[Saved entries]
* * *
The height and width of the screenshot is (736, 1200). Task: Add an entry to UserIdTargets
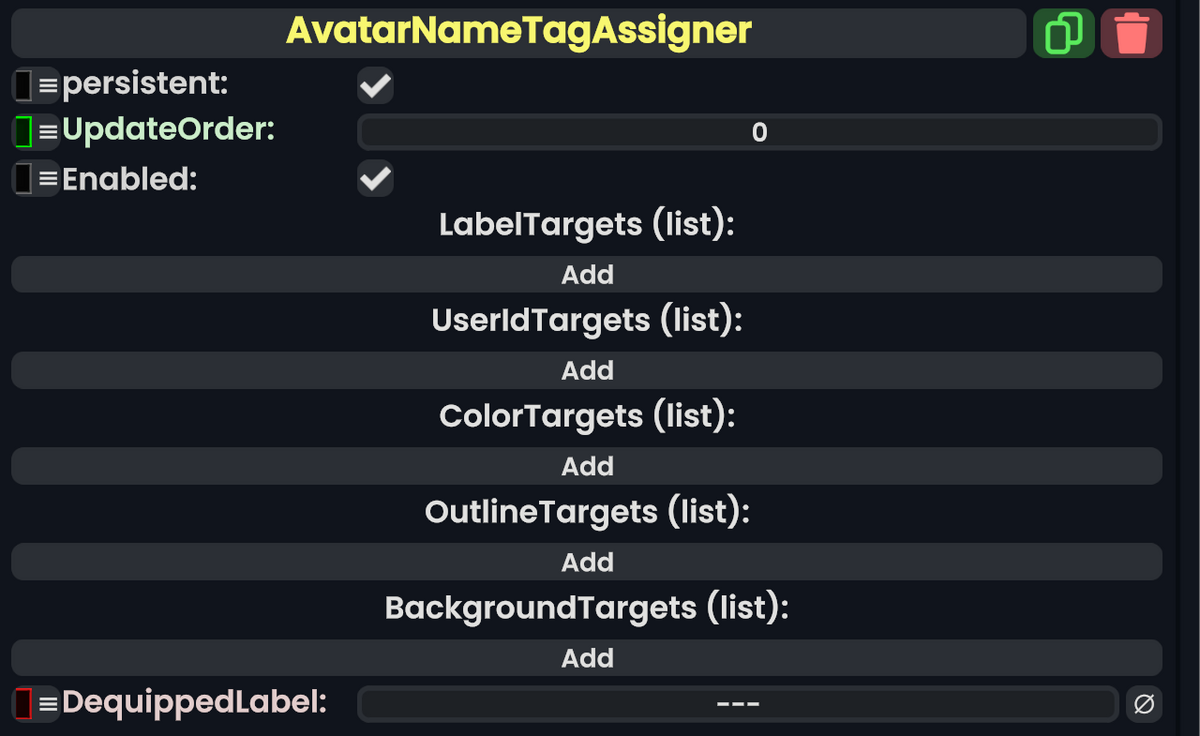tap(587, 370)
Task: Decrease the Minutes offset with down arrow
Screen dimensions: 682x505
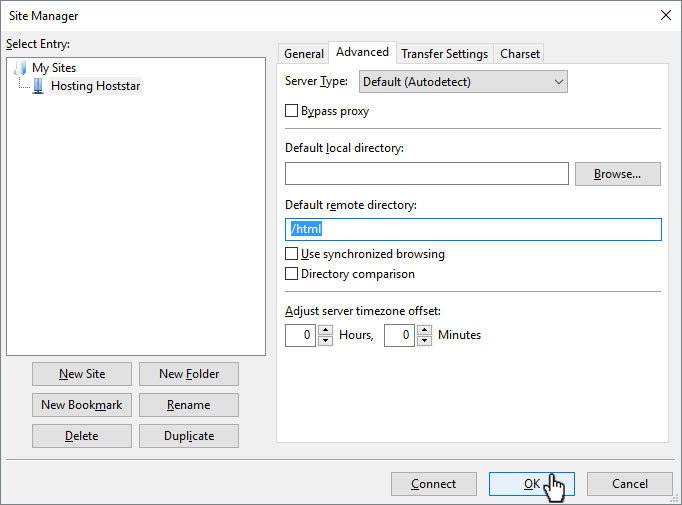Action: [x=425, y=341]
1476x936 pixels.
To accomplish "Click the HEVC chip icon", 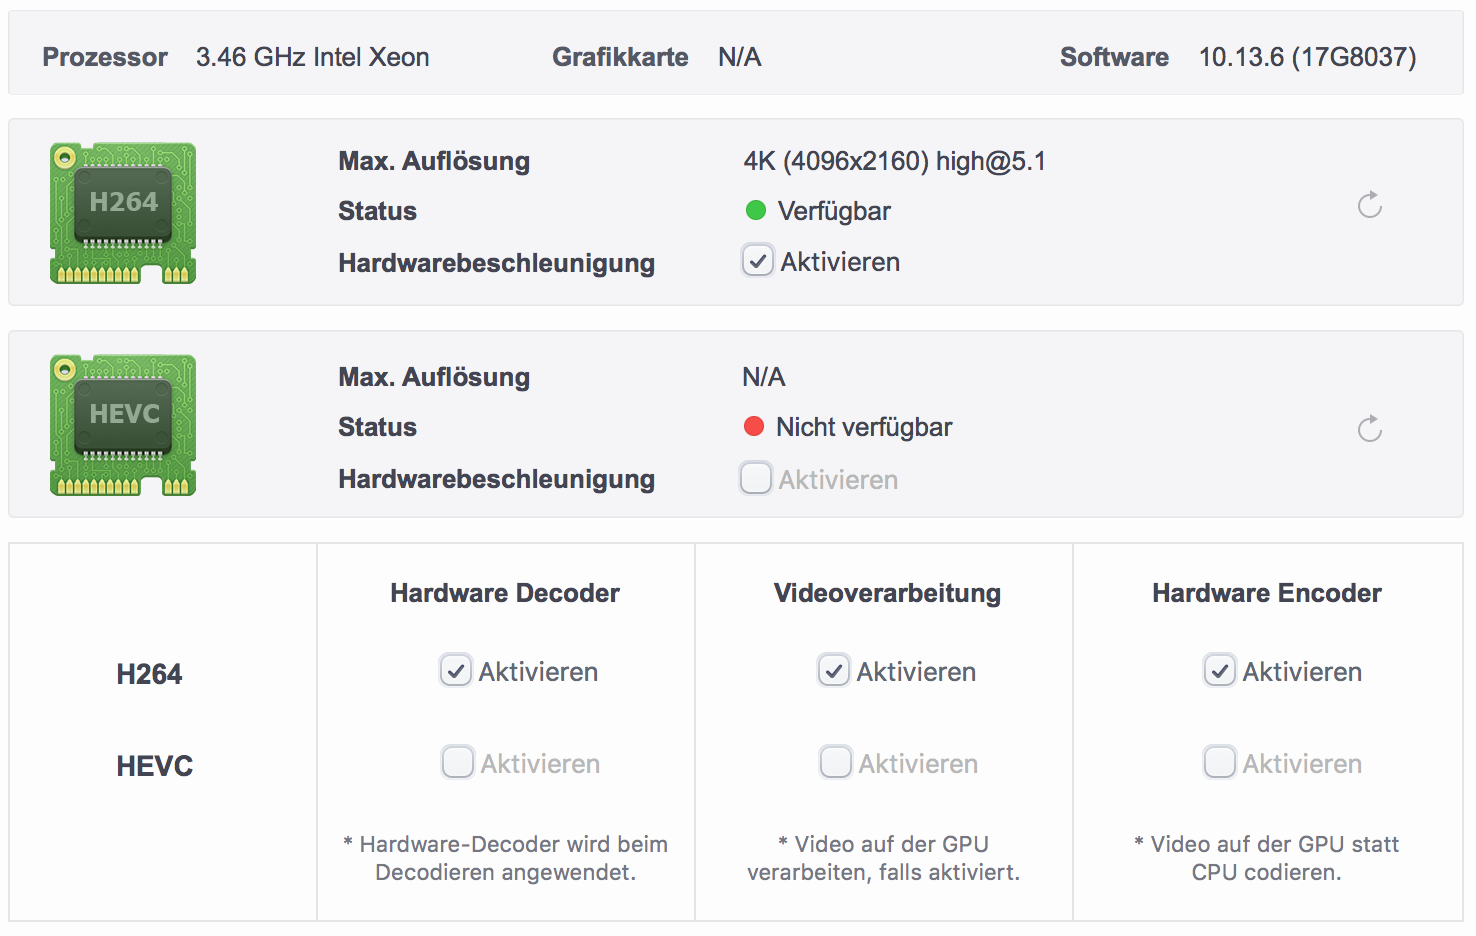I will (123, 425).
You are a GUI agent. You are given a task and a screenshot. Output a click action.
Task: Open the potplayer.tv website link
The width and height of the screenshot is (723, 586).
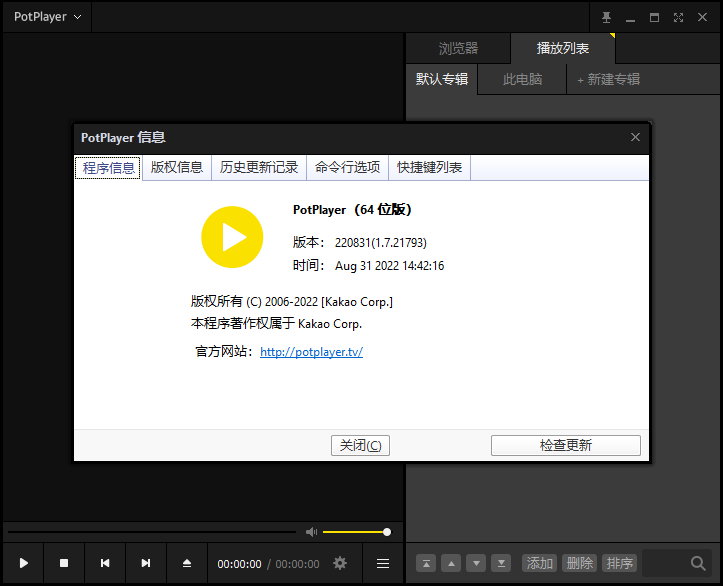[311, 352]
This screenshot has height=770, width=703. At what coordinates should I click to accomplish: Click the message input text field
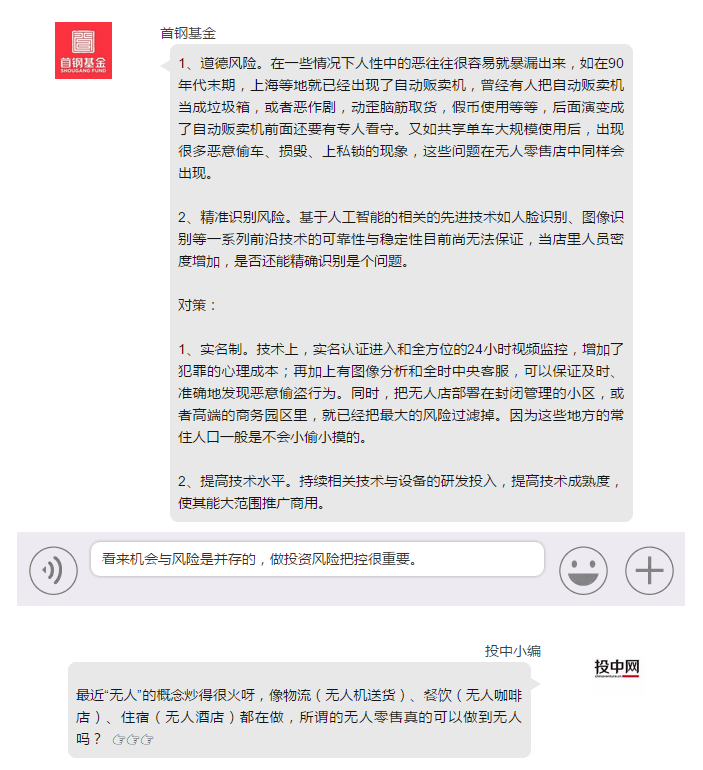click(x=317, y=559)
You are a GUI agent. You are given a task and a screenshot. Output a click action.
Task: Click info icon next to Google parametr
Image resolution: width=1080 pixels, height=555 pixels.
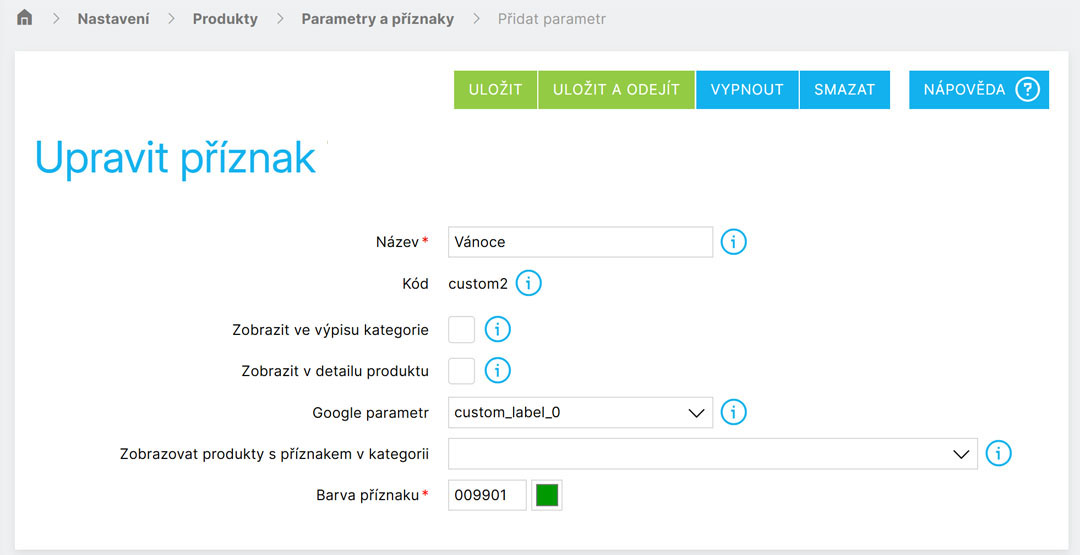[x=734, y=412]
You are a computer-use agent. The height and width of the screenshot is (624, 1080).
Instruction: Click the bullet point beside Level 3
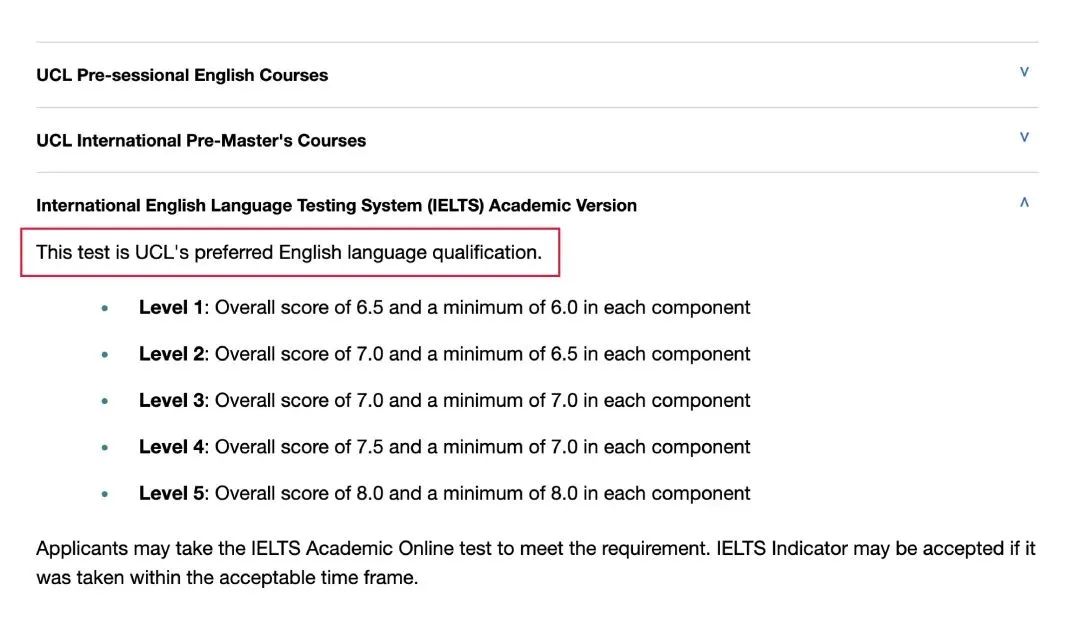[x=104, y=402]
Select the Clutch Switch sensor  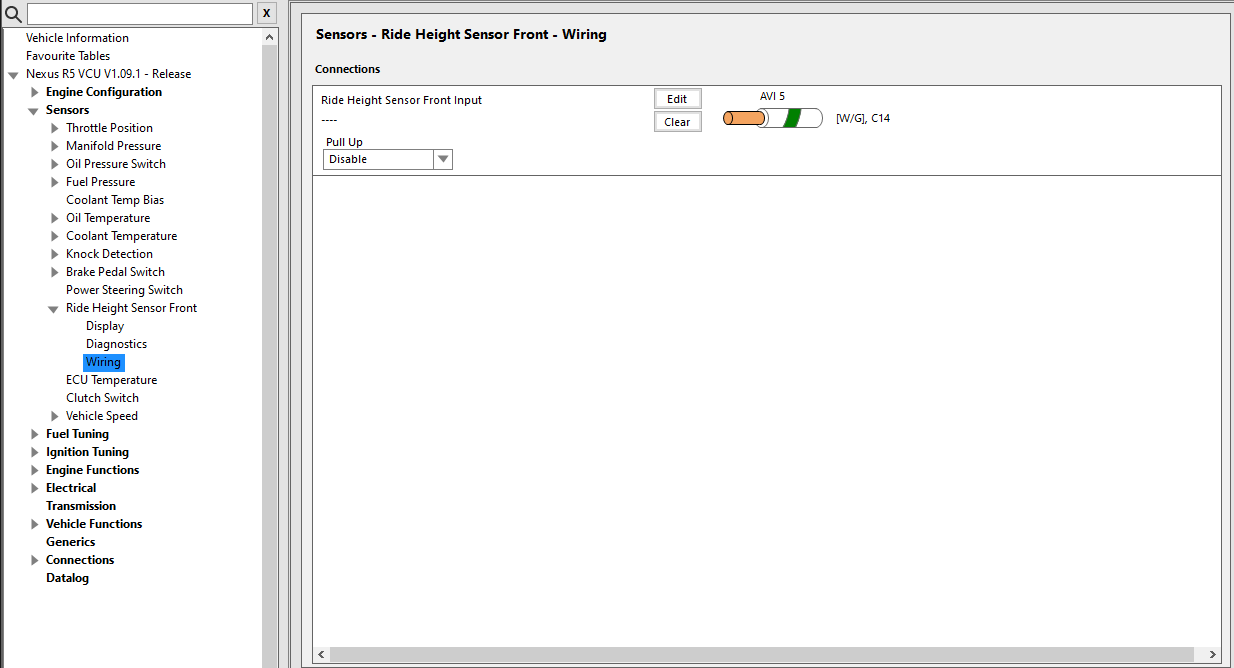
* * *
# Exercise details:
At the line containing "Task: Open the potplayer.tv website link", begin reproducing the entries word for word, and continue through their last line. Leave out the pictures.

# Expected answer:
Task: Open the potplayer.tv website link
The width and height of the screenshot is (723, 586).
[311, 352]
This screenshot has height=770, width=703. At what coordinates should I click to accomplish: Click the message input text field
click(x=317, y=559)
You are a GUI agent. You are given a task and a screenshot. Output a click action.
Task: Click info icon next to Google parametr
Image resolution: width=1080 pixels, height=555 pixels.
[x=734, y=412]
You are a computer-use agent. The height and width of the screenshot is (624, 1080).
Instruction: Click the bullet point beside Level 3
[x=104, y=402]
Select the Clutch Switch sensor  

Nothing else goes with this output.